Os jornalistas ucranianos Mstyslav Chernov, Evgeniy Maloletka, Vasilisa Stepanenko e Lori Hinnant venceram o Prêmio Pulitzer de Jornalismo de Serviço Público, além de vários outros – incluindo o Prêmio Deutsche Welle para a Liberdade de Expressão.
Mstyslav Chernov decidiu então transformar o material em vídeo no documentário ‘20 dias em Mariupol’. (...) O documentário vai muito além das notícias e utiliza o material da Associated Press que foi amplamente difundido no mundo todo.
‘Essa foi uma das muitas razões pelas quais o filme precisava ser feito’, disse Chernov. ‘A impressão que se tem das reportagens de um ou dois minutos de duração no noticiário é bem diferente do que se sente e se compreende quando se assiste 95 minutos’. Para ele, porém, a duração ainda ‘não é suficiente para falar sobre todas as tragédias que ocorreram em Mariupol’. "’Mesmo as 30 horas [de vídeo] que eu consegui extrair da cidade não são suficientes’, destaca.
O total de ucranianos mortos no cerco a Mariupol varia bastante, dependendo da fonte. O filme menciona a contagem ucraniana de mais de 25 mil vítimas. Segundo estimativas da ONU, 90% dos edifícios de apartamentos e 60% das casas foram danificadas. De acordo com Chernov, a Rússia demole edifícios destruídos e ergue outros em seu lugar ‘apenas para gerar imagens positivas’, eliminando, assim, os locais onde seria possível determinar a escala de seus crimes de guerra. ‘A cada dia que passa, há menos evidências’, afirma.
‘20 dias em Mariupol’ mostra não apenas como uma moderna cidade europeia foi bombardeada até ser transformada em ruínas, como crianças morreram vítimas de mísseis e como foi necessário criar covas coletivas para enterrar os milhares de corpos, mas também como a Rússia retratou os acontecimentos.
No início do filme, o presidente russo, Vladimir Putin aparece afirmando, em um discurso transmitido em rede nacional durante o anúncio da invasão, que sua ‘operação militar especial’ – expressão utilizada por Moscou ao se referir à guerra na Ucrânia – é absolutamente necessária, porque, sem ela, a Rússia teria sido atacada primeiro. Como diz sarcasticamente um morador de Mariupol no filme, o líder russo estava sendo ‘lindamente enganoso’ em seu discurso.
Esse lembrete de como todo o conflito se baseia nas mentiras de Putin torna as imagens do impacto sangrento da guerra ainda mais difíceis de assistir. Enquanto a equipe médica do hospital onde estavam baseados os jornalistas da AP tentava desesperadamente reavivar uma criança de colo ferida pela artilharia russa, ou fazer uma cirurgia em um adolescente cujas pernas foram destroçadas enquanto ele jogava futebol, o cirurgião-chefe encorajava Chernov a filmar todos os detalhes. ‘Mostre àquele bastardo do Putin os olhos desta criança’, gritava. ‘Mostre o que esses desgraçados estão fazendo com os civis!’. Como diz Chernov na narração do filme: ‘é doloroso de assistir, mas tem de ser doloroso de assistir’.

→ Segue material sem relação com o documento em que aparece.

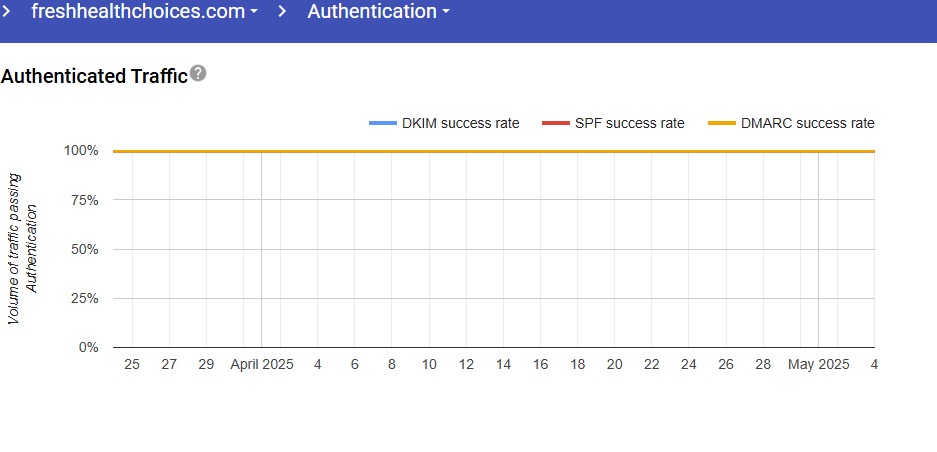The width and height of the screenshot is (937, 452).
Task: Expand the Authentication section dropdown
Action: click(x=378, y=12)
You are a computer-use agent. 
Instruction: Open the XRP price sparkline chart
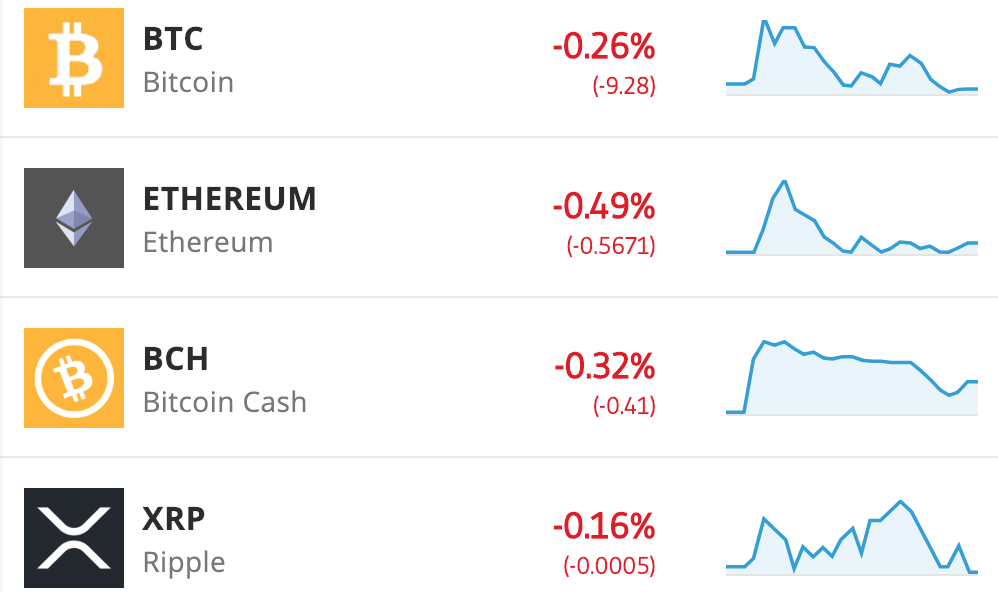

Os repórteres ucranianos arriscaram suas vidas para conseguir enviar seus relatos à imprensa ocidental, enquanto tentavam encontrar lugares onde a conexão à internet ainda estivesse disponível. A Rússia, no entanto, se apressou em rotular as imagens como ‘fake news’.
Tão logo a imagem da gestante ferida foi divulgada, a embaixada russa em Londres afirmou em postagem na rede social X (antigo Twitter) tratar-se de uma atriz. (...)
Ao comentar sobre o tema da cobertura de guerra, o diretor sublinha que seu filme não é sobre jornalistas. ‘É a história do meu povo, de quem foi encurralado, morto ou perdeu sua casa’, afirmou o ucraniano nascido em Kharkiv, outra cidade duramente atingida pelos russos.
‘20 dias em Mariupol’ também é a crônica de um fenômeno da era moderna que prejudica o trabalho de jornalistas mundo afora, enquanto as notícias falsas contaminam a cobertura de todos os temas controversos – como é o caso atual da guerra entre Israel o grupo extremista Hamas. (...)
Chernov acrescenta que parte da sociedade europeia se engana ao acreditar que se o envio de armas à Ucrânia fosse suspenso, a guerra terminaria e as negociações de paz finalmente aconteceriam. ‘Não acho que uma mudança no apoio internacional à Ucrânia possa parar a luta. Os ucranianos estão lutando por sua sobrevivência. Isso significaria apenas que mais ucranianos iriam morrer’”.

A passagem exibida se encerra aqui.